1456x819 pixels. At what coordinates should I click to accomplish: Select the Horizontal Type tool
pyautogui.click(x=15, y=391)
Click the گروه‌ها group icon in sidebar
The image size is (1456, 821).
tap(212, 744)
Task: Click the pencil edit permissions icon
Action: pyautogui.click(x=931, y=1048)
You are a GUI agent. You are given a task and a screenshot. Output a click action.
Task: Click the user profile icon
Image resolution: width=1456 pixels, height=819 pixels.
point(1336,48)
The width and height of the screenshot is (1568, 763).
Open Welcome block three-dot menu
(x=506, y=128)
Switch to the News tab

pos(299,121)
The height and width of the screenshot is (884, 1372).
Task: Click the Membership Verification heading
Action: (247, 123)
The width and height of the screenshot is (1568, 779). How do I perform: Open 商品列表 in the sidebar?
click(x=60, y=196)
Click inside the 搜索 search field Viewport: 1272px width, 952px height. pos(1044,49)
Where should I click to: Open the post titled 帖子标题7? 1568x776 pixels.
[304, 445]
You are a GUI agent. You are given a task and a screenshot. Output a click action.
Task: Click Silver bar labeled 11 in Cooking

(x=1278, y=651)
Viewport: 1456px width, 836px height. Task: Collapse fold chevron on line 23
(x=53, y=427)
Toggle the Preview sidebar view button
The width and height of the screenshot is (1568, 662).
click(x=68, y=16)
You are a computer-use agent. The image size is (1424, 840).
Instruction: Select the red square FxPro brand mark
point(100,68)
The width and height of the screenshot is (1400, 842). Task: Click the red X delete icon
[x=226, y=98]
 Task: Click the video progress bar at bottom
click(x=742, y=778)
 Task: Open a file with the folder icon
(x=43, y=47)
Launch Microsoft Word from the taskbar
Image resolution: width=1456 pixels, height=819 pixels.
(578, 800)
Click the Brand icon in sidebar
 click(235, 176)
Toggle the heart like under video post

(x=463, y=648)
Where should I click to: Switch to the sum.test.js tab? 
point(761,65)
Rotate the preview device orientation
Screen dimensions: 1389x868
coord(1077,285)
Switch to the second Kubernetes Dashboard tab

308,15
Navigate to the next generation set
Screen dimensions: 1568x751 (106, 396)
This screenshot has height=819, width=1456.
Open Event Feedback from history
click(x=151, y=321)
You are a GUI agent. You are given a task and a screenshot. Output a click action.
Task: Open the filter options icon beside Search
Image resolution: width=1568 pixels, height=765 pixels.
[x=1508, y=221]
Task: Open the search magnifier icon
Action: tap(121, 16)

* **Problem to work on**: Every line of the data above should be output exactly as written.

* **Written answer**:
1456x819 pixels. At what coordinates should I click to accomplish: Select the Horizontal Type tool
pyautogui.click(x=15, y=391)
Click the گروه‌ها group icon in sidebar
The image size is (1456, 821).
tap(212, 744)
Task: Click the pencil edit permissions icon
Action: pyautogui.click(x=931, y=1048)
You are a GUI agent. You are given a task and a screenshot. Output a click action.
Task: Click the user profile icon
Image resolution: width=1456 pixels, height=819 pixels.
point(1336,48)
The width and height of the screenshot is (1568, 763).
Open Welcome block three-dot menu
(x=506, y=128)
Switch to the News tab

pos(299,121)
The height and width of the screenshot is (884, 1372).
Task: Click the Membership Verification heading
Action: (247, 123)
The width and height of the screenshot is (1568, 779). How do I perform: Open 商品列表 in the sidebar?
click(x=60, y=196)
Click inside the 搜索 search field Viewport: 1272px width, 952px height. pos(1044,49)
Where should I click to: Open the post titled 帖子标题7? 1568x776 pixels.
[304, 445]
You are a GUI agent. You are given a task and a screenshot. Output a click action.
Task: Click Silver bar labeled 11 in Cooking

(x=1278, y=651)
Viewport: 1456px width, 836px height. Task: Collapse fold chevron on line 23
(x=53, y=427)
Toggle the Preview sidebar view button
The width and height of the screenshot is (1568, 662).
click(x=68, y=16)
You are a computer-use agent. The image size is (1424, 840).
Instruction: Select the red square FxPro brand mark
point(100,68)
The width and height of the screenshot is (1400, 842). Task: Click the red X delete icon
[x=226, y=98]
 Task: Click the video progress bar at bottom
click(x=742, y=778)
 Task: Open a file with the folder icon
(x=43, y=47)
Launch Microsoft Word from the taskbar
Image resolution: width=1456 pixels, height=819 pixels.
(578, 800)
Click the Brand icon in sidebar
 click(235, 176)
Toggle the heart like under video post

(x=463, y=648)
Where should I click to: Switch to the sum.test.js tab? 
point(761,65)
Rotate the preview device orientation
Screen dimensions: 1389x868
coord(1077,285)
Switch to the second Kubernetes Dashboard tab

308,15
Navigate to the next generation set
Screen dimensions: 1568x751 (106, 396)
This screenshot has height=819, width=1456.
Open Event Feedback from history
click(x=151, y=321)
You are a GUI agent. You are given a task and a screenshot. Output a click action.
Task: Open the filter options icon beside Search
Image resolution: width=1568 pixels, height=765 pixels.
[x=1508, y=221]
Task: Open the search magnifier icon
Action: tap(121, 16)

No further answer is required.